▶ Lines of data:
+++

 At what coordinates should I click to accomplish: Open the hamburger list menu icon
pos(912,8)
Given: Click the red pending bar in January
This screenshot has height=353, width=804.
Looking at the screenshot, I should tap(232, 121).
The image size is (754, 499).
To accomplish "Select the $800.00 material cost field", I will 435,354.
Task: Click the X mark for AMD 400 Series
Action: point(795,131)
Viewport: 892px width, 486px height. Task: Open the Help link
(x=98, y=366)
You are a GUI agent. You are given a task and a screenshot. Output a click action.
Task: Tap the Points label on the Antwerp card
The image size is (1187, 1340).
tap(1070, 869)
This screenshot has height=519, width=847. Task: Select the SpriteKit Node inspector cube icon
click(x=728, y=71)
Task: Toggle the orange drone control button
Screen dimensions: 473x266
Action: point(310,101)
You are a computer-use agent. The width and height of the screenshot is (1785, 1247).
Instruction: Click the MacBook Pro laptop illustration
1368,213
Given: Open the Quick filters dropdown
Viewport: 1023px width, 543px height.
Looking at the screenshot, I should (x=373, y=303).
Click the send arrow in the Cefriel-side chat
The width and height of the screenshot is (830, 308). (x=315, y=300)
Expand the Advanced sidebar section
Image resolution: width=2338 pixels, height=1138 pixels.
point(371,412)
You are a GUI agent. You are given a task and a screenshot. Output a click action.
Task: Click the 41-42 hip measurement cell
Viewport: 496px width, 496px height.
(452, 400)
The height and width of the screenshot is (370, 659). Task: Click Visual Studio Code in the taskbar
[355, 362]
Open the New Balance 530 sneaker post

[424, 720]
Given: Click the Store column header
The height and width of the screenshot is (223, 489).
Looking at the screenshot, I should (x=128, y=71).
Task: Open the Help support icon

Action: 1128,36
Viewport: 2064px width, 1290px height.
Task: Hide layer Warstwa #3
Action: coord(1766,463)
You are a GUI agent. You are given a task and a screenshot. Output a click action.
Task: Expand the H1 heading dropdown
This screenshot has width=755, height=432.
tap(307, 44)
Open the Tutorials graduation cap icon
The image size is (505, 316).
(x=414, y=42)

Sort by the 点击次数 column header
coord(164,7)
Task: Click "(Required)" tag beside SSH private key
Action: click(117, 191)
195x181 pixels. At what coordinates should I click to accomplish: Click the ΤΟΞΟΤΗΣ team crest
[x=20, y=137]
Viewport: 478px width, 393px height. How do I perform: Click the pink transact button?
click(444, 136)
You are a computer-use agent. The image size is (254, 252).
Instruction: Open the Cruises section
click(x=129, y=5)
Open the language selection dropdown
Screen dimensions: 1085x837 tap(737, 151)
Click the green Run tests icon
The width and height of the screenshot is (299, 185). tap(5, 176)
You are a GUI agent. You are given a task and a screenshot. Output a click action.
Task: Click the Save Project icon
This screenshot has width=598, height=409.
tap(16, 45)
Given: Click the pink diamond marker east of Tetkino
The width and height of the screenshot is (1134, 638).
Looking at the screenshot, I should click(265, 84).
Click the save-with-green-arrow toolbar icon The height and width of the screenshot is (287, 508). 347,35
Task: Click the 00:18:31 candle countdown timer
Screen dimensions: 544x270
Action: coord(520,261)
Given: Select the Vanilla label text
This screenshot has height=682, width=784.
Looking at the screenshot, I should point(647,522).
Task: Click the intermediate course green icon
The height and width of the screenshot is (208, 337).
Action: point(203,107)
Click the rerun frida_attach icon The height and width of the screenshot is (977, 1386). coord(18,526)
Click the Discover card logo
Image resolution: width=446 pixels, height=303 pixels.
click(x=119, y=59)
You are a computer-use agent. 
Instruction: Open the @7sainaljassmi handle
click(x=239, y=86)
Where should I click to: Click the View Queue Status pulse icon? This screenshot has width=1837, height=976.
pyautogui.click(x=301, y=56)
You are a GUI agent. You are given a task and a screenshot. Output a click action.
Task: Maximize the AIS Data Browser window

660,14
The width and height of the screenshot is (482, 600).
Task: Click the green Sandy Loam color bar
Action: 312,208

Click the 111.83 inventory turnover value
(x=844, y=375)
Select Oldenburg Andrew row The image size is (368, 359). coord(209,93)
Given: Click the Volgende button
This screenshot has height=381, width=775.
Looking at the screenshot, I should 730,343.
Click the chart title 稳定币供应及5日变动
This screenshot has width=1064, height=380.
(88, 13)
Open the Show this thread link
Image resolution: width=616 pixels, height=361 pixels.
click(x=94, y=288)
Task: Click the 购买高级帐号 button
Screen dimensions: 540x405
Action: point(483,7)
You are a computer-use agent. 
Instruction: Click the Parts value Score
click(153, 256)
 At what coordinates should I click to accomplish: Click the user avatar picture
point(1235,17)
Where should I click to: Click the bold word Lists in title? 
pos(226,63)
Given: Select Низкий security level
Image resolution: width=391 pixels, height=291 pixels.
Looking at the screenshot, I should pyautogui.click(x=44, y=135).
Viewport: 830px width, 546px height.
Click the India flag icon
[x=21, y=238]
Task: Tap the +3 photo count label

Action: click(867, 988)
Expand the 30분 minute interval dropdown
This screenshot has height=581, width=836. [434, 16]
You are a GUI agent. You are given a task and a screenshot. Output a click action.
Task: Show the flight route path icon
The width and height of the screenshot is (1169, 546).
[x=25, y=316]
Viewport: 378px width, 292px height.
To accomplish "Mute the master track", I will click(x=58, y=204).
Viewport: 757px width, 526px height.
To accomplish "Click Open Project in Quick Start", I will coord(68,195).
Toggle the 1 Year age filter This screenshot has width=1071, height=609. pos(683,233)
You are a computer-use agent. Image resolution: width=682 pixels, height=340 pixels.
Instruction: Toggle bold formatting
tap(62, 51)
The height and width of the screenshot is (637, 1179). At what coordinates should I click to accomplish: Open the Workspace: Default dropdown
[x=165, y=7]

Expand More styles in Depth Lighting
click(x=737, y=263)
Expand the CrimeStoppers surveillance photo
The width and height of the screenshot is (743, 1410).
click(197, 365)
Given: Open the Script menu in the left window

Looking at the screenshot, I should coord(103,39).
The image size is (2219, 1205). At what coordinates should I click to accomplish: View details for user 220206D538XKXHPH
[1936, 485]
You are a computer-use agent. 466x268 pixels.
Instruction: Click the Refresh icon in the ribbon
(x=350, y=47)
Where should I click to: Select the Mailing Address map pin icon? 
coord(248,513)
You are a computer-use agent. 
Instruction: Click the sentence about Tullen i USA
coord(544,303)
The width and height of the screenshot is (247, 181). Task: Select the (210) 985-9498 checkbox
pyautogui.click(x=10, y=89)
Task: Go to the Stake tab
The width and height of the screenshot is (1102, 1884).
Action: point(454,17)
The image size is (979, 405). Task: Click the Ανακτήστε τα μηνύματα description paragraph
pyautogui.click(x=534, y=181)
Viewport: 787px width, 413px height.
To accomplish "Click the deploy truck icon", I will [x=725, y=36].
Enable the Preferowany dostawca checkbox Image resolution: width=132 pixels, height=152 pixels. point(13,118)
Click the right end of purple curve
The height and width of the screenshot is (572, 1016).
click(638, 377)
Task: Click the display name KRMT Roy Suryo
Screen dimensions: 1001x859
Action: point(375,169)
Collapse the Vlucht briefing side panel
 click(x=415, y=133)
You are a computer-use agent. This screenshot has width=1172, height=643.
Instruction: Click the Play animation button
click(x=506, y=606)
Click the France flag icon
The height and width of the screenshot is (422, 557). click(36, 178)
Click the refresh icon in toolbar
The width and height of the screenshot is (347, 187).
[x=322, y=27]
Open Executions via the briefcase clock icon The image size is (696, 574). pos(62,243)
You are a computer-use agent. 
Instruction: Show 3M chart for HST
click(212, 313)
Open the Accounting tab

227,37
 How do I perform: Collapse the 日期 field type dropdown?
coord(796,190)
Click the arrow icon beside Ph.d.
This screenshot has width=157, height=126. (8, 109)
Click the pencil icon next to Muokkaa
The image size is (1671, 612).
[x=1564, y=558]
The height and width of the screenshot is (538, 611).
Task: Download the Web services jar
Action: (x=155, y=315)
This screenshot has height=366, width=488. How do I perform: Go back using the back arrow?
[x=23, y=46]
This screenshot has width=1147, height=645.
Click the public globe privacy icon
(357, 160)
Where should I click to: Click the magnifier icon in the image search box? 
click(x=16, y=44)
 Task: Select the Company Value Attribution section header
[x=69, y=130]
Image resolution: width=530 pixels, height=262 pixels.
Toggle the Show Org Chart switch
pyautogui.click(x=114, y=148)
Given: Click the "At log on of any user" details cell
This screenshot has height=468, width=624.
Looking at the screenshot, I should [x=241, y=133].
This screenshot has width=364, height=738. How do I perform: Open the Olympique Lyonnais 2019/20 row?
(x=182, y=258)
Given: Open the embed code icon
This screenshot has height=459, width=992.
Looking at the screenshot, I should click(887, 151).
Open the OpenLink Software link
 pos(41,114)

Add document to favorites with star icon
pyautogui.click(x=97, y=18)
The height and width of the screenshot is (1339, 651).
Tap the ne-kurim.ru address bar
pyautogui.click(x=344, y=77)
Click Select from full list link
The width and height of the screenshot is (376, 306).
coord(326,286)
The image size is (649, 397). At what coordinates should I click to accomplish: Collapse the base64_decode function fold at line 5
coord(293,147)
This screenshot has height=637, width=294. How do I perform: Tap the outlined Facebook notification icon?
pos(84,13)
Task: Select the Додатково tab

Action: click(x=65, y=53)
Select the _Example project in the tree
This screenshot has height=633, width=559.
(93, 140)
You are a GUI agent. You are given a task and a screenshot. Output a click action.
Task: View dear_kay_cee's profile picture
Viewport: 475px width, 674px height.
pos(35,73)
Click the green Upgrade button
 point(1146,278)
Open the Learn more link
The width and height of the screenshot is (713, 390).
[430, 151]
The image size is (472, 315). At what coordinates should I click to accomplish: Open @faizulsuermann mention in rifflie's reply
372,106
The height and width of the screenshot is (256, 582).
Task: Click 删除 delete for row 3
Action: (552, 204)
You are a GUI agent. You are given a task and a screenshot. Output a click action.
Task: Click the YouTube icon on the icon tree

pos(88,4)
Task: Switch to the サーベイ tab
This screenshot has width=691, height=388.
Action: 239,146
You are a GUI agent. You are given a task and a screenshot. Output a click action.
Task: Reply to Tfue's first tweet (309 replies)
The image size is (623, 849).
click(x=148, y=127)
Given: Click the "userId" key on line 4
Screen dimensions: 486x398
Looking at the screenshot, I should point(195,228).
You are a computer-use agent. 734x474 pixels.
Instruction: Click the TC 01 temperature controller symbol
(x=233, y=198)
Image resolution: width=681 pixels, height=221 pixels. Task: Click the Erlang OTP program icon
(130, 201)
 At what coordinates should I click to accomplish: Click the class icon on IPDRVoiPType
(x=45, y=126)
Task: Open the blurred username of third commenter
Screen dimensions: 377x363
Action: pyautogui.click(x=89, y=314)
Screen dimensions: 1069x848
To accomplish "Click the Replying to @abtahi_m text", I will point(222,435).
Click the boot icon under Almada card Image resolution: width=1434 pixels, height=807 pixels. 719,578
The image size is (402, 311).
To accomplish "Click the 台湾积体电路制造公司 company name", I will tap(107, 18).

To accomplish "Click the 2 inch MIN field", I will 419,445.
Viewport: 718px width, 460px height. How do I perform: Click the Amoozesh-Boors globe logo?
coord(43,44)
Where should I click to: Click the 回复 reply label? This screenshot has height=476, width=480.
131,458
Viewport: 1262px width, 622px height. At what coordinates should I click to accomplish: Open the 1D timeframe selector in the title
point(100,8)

+++

▶ Description of the task: Please copy out the lines of the listing above, starting with the line containing "Viewport: 892px width, 486px" and ending with the line containing "Looking at the screenshot, I should (x=373, y=303).", both included.

▶ Response to the task:
Viewport: 892px width, 486px height. Task: Open the Help link
(x=98, y=366)
You are a GUI agent. You are given a task and a screenshot. Output a click action.
Task: Tap the Points label on the Antwerp card
The image size is (1187, 1340).
tap(1070, 869)
This screenshot has height=519, width=847. Task: Select the SpriteKit Node inspector cube icon
click(x=728, y=71)
Task: Toggle the orange drone control button
Screen dimensions: 473x266
Action: point(310,101)
You are a computer-use agent. The width and height of the screenshot is (1785, 1247).
Instruction: Click the MacBook Pro laptop illustration
1368,213
Given: Open the Quick filters dropdown
Viewport: 1023px width, 543px height.
Looking at the screenshot, I should (x=373, y=303).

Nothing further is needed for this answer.